Handling numbers in C

Question

Couldnt understand how numbers are handled in C. Could anyone point to a good tutorial.

#include<stdio.h>
main()
{
    printf("%f",16.0/3.0);
}

This code gave: 5.333333

But

#include<stdio.h>
main()
{
    printf("%d",16.0/3.0);
}

Gave some garbage value: 1431655765

Then

#include<stdio.h>
main()
{
    int num;
    num=16.0/3.0;
    printf("%d",num);
}

Gives: 5

Then

#include<stdio.h>
main()
{
    float num;
    num=16/3;
    printf("%f",num);
}

Gives: 5.000000

Answer 1

printf is declared as

int printf(const char *format, ...);

the first arg (format) is string, and the rest can be anything. How the rest of the arguments will be used depending on the format specifiers in format. If you have:

printf("%d%c", x, y);

x will be treated as int, y will be treated as char. So,

 printf("%f",16.0/3.0);

is ok, since you ask for float double (%f), pass float double(16.0/3.0)

printf("%d",16.0/3.0);

you ask for int(%d), you pass float double (double and int have different internal representation) so, the bit representation of 16.0/3.0 (double) corresponds to bit representation of 1431655765(int).

 int num;
 num=16.0/3.0;

compiler knows that you are assigning to int, and converts it for you. Note that this is different than the previous case.

Answer 2

You can understand numbers in C by using concept of Implecit Type Conversion.

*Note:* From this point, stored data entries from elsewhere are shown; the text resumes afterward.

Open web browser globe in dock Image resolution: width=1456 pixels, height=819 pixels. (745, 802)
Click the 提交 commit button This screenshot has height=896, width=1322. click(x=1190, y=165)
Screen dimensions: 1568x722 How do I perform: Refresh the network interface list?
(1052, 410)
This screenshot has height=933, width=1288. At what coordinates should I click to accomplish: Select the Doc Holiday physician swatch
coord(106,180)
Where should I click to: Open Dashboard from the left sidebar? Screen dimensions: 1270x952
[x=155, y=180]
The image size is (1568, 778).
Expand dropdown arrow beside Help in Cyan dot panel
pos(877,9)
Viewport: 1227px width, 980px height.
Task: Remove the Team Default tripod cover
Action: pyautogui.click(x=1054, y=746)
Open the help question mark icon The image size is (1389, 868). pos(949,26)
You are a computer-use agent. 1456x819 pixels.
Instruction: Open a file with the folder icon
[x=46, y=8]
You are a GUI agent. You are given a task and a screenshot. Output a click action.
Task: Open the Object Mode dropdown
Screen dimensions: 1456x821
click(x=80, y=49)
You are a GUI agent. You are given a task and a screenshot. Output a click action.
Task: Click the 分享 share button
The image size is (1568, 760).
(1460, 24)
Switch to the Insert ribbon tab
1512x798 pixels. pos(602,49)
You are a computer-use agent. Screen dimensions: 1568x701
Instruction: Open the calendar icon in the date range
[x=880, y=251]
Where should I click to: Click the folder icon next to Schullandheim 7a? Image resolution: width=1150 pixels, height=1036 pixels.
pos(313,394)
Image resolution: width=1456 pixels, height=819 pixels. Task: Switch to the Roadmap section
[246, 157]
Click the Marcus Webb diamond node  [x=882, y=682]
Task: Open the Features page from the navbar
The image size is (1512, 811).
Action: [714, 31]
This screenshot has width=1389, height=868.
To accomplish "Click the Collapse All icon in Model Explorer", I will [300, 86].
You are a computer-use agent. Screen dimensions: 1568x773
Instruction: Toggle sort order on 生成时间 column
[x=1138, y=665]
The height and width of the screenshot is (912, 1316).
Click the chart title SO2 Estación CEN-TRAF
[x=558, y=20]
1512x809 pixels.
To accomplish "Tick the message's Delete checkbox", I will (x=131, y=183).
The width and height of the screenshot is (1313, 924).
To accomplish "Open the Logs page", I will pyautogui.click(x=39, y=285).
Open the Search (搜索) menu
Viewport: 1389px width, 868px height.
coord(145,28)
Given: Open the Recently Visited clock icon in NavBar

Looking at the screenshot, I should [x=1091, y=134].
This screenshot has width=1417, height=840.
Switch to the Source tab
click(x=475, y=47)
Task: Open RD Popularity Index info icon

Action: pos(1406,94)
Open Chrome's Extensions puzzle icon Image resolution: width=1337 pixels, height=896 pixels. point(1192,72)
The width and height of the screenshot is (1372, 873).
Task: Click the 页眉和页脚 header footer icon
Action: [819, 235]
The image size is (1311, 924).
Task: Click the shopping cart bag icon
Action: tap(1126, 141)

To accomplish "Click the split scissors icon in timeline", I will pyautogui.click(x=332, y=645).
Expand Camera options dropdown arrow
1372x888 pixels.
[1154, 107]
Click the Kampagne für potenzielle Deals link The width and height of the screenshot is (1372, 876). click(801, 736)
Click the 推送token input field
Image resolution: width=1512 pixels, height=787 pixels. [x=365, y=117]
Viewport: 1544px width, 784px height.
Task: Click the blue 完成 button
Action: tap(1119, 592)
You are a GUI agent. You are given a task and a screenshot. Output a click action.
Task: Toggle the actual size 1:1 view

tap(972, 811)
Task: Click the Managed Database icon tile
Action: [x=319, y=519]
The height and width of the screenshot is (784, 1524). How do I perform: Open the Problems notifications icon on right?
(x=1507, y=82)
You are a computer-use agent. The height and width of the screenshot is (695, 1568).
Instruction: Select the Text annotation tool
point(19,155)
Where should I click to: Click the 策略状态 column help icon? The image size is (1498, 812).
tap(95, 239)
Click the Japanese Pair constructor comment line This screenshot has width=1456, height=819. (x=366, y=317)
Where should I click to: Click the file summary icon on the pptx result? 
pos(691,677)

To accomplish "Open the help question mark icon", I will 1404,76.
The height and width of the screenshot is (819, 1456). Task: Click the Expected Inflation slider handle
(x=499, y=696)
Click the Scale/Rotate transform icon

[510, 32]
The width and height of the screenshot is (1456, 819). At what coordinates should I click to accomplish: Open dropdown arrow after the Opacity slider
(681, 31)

During Evaluation of any Expression it adheres to very strict rules of type Conversion. and your answer of expression is depends on this type conversion rules.

If the oparands are of different types ,the 'lower' type is automatically converted into the 'higher' type before the operation proceeds. the result is of the higher type.

1: All short and char are automatically converted to int then

2: if one of the operands is int and the other is float, the int is converted into float because float is higher than an ** int**.

if you want more information about inplicit conversion you have to refer the book Programming in ANSI C by E Balagurusamy.

Thanks. Bye:DeeP

Answer 3

printf("%d",16.0/3.0);

The result of 16.0/3.0 is 5.333333 which is represented in Single precision floating-point format as follows

0 | 10101010 | 10101010101010101010101

If you read it as 32bit integer value, the result would be 1431655765.

---

num=16.0/3.0;

is equivalent to num = (int)(16.0/3.0). This converts the result of float value(5.33333) to integer(5).

---

printf("%f",num);

is same as printf("%f",(float)num);

Answer 4

printf formats a bit of memory into a human readable string. If you specify that the bit of memory should be considered a floating point number, you'll get the correct representation of a floating point number; however, if you specify that the bit of memory should be considered an integer and it is a floating point number, you'll get garbage.

Answer 5

It is because the formatting strings you are choosing do not match the arguments you are passing. I suggest looking at the documentation on printf. If you have "%d" it expects an integer value, how that value is stored is irrelevant and likely machine dependent. If you have a "%f" it expects a floating point number, also likely machine dependent. If you do:

printf( "%f", <<integer>> );

the printf procedure will look for a floating point number where you have given an integer but it doesn't know its and integer it just looks for the appropriate number of bytes and assumes that you have put the correct things there.

16.0/3.0 is a float
int num = 16.0/3.0 is a float converted to an int
16/3 is an int
float num = 16/3 is an int converted to a float

You can search the web for printf documentation. One page is at http://linux.die.net/man/3/printf

Answer 6

Ok, the first 1 is giving correct value as expected.

Second one you are passing a float while it is treating it as an int (hence the "%d" which is for displaying int datatypes, it is a little complicated to explain why and since it appears your just starting I wouldn't worry about why "%d" does this when passed a float) reading it wrong therefore giving you a wierd value. (not a garbage value though).

Third one it makes 16.0/3.0 an int while assigning it to the int datatype which will result in 5. Because while making the float an int it strips the decimals regardless of rounding.

In the fourth the right hand side (16/3) is treated as an int because you don't have the .0 zero at the end. It evaluates that then assigns 5 to float num. Thus explaining the output.